CHICAGO, June 28, 2011 — Parents of students at Whittier elementary school in Chicago's Pilsen community have accused new public school chief Jean Claude Brizard of bargaining in bad faith with their project and abandoning months of negotiations by reneging on a deal worked out with local elected officials and the previous school administration.
Parents, students and community supporters have been struggling for months to convince top administrators to hold up their end of a bargain to build a library for students in the school’s field house, an effort that grew so contentious earlier this year that parents and supporters occupied the field house for more than 40 days. School officials had moved to demolish the field house, despite months of negotiations to win a library for the school, which like many other public schools, currently lacks a formal library. In the fall, then school chief Ron Huberman agreed to the parents' appeal, in no small part because the parents had leveraged a commitment of TIF funds and thousands of dollars in in-kind support to make the library renovation possible.

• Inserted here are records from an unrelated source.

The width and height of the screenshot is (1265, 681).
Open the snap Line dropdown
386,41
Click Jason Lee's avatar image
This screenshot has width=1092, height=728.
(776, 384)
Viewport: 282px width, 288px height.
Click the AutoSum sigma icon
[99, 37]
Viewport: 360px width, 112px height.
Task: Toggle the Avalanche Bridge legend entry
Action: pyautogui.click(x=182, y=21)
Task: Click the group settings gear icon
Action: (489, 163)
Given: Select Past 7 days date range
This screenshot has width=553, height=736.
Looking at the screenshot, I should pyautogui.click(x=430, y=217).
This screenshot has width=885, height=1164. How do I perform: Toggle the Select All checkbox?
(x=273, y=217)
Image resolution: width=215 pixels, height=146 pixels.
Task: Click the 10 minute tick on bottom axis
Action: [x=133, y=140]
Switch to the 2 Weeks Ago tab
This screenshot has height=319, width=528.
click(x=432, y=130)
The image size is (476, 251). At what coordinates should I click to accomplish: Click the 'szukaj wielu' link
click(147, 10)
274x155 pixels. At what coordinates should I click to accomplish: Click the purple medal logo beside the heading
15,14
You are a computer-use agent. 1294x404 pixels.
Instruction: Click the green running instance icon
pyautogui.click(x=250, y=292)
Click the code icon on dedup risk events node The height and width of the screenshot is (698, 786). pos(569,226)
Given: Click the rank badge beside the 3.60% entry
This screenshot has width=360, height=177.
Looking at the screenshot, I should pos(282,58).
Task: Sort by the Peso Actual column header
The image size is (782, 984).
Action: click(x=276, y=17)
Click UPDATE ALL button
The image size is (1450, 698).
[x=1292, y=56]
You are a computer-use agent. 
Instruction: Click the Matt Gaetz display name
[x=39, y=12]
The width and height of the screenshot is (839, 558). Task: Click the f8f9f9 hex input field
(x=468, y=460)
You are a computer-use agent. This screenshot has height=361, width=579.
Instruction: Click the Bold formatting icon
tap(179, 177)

But this month, Brizard moved to create a library space on the second floor of the school -- displacing students with disabilities from existing classroom space, and neglecting previous promises to renovate the field house.
Brizard's unilateral decision undercuts months of good-faith negotiations by parents and supporters and puts the future library and surrounding play areas at threat, at the same time sacrificing hundreds of thousands of dollars in funding originally designated for the renovation. Parents also argue that the administration’s new ‘plan’ for an in-school library eviscerates valuable classroom space for students with disabilities who already confront second class services system-wide. More broadly, they charge that Brizard's unilateralism represents an even more autocratic and unaccountable central office bureaucracy — one that puts the concerns of parents, students and teachers last, at the expense of arbitrary senior administration decisions that fail to put students' needs before expediency or development imperatives that don't serve local communities.
Parents have re-occupied the field house to prevent any renewed threat of demolition, and have vowed to step up their resistance to the new administrative regime’s unilateralism.